In 2013, he and teammate Pastor Maldonado scored five points between them, as the Grove outfit scraped to ninth in the team standings, just above Marussia and Caterham who both failed to secure a single point.
A year later, and armed with the all-conquering Mercedes power unit, not to mention the recruitment of veteran Felipe Massa, the nine time champion constructor finished third, a feat it repeated again a year later.
Though in 2016 and again in 2017, Williams fell behind Force India, nobody expected things to go quite so badly in 2018. At a time McLaren is barely recognisable from the team which won all but one race in the 1988 season, not to mention those 12 driver and 8 team titles, so too Williams is but a shadow of its former self.
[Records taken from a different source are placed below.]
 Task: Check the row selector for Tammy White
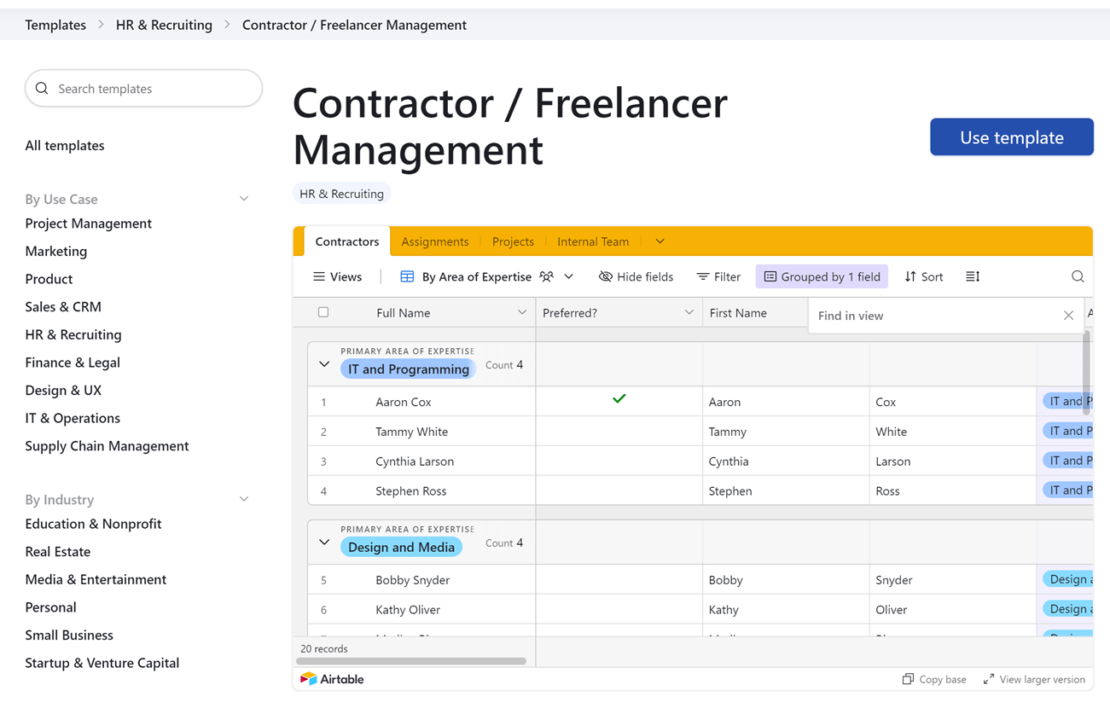(325, 431)
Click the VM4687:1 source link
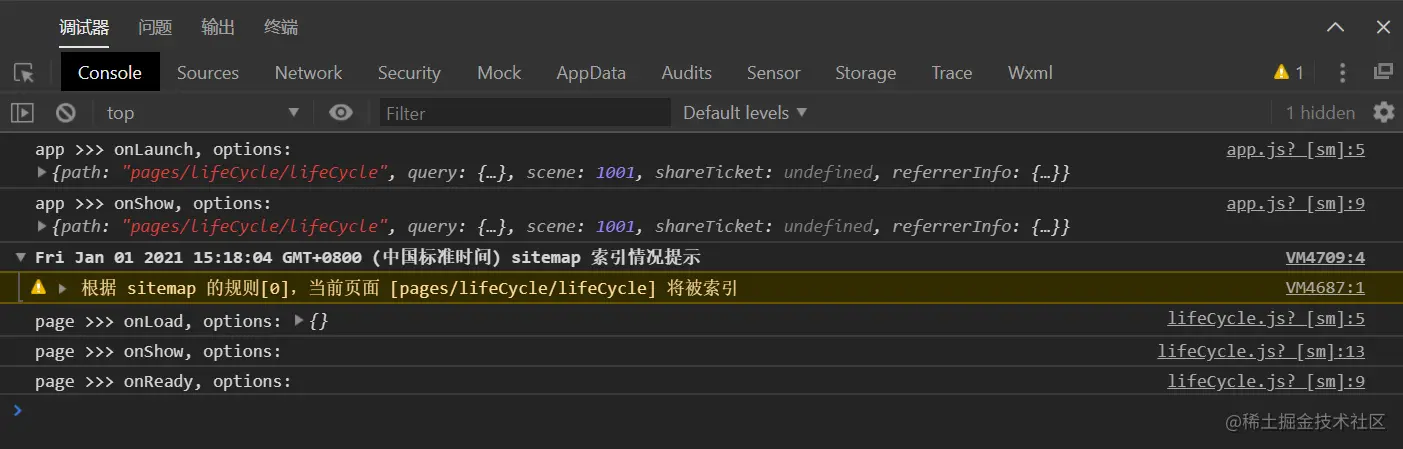1403x449 pixels. pyautogui.click(x=1324, y=288)
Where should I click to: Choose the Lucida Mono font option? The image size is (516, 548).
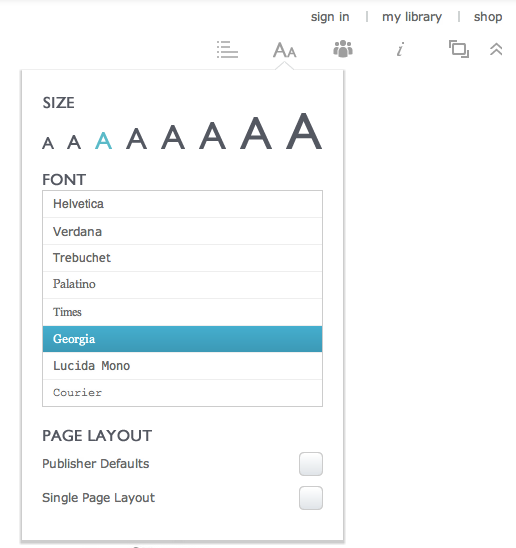point(182,366)
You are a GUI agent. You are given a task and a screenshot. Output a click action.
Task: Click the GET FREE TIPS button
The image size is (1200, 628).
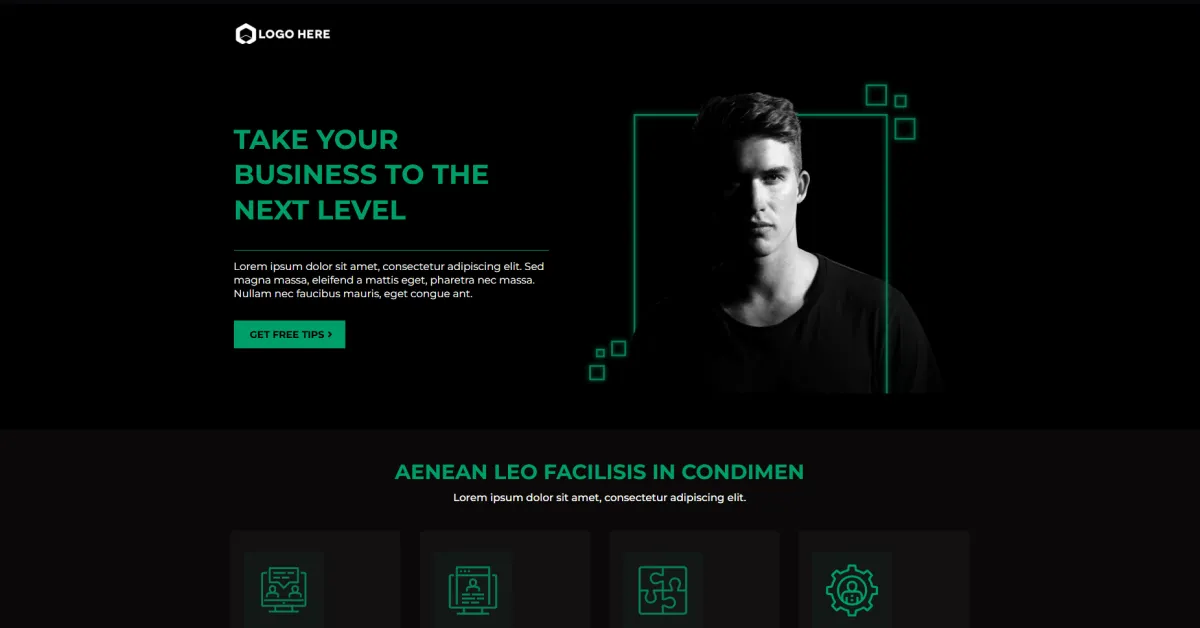pyautogui.click(x=289, y=334)
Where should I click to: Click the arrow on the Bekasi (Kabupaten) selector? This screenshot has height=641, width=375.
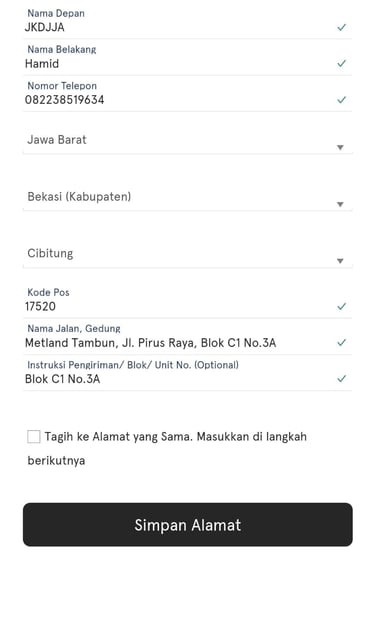click(340, 204)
And looking back on a season which has seen her father's team slip to last, without even the comfort cushion of a Marussia or Caterham to soften the blow, nobody is more shocked than team boss Claire Williams.
"It's been an enormous shock actually," she tells the official F1 website. "I fully expected to come into this year in a much better place. I think we all did, and probably a lot of fans of ours around the world thought that we were going to be coming out with a much quicker race car.
"That was the expectation," she continues, "so when we got to testing, we didn't even have to wait till Australia to really realise that that wasn't the case.
"As the season has progressed, certainly in the earlier races, it was an enormous shock," she admits. "I couldn't quite believe that Williams was repeatedly finding itself down at the bottom of the grid, either in qualifying or the race. And I don't think I've quite gotten over that shock yet. All I know is that there are two races to go and I can't wait until the chequered flag in Abu Dhabi, if I'm allowed to say that."
Like Maurizio Arrivabene however, she insists that this is not a time for finger pointing.
"Clearly we've had countless meetings with Paddy, with the whole technical group," she admits, when asked about the various shortcomings of the FW41, which, let's not forget, is powered by that same all-conquering Mercedes engine. "Clearly there are a number of issues at play but I'm not a one to air dirty laundry.
"One of the things that I'm proudest of this year is that the team has really stuck together," she says. "We could have imploded, we could have all started a load of in-fighting, we could have sacked half the people, but that's not the way that I wanted this to play out.
"Of course we've had conversations, and we know the clear areas of weakness. I think probably the world can see the biggest areas of weakness for us, and of course there has to be accountability. We have to look at where we've gone wrong.
"Probably aero we went wrong with, cooling we went wrong with, but there are many other factors at play. You don't find yourself sliding back from P5 to P10 in the championship without a lot of other things at play as well. It's not just about how we went about designing our race car over the winter."
Despite falling to P10, despite the loss of Rob Smedley and title sponsor Martini, Williams insists that things will improve, though she admits it may take some time.
"All I can say is we're doing every single thing possible to make sure that we address every single problem that we have in this team in order to make sure 2019 is better for us," she says. But if it’s not, at least I know that we're setting ourselves up for certainly a better future beyond that."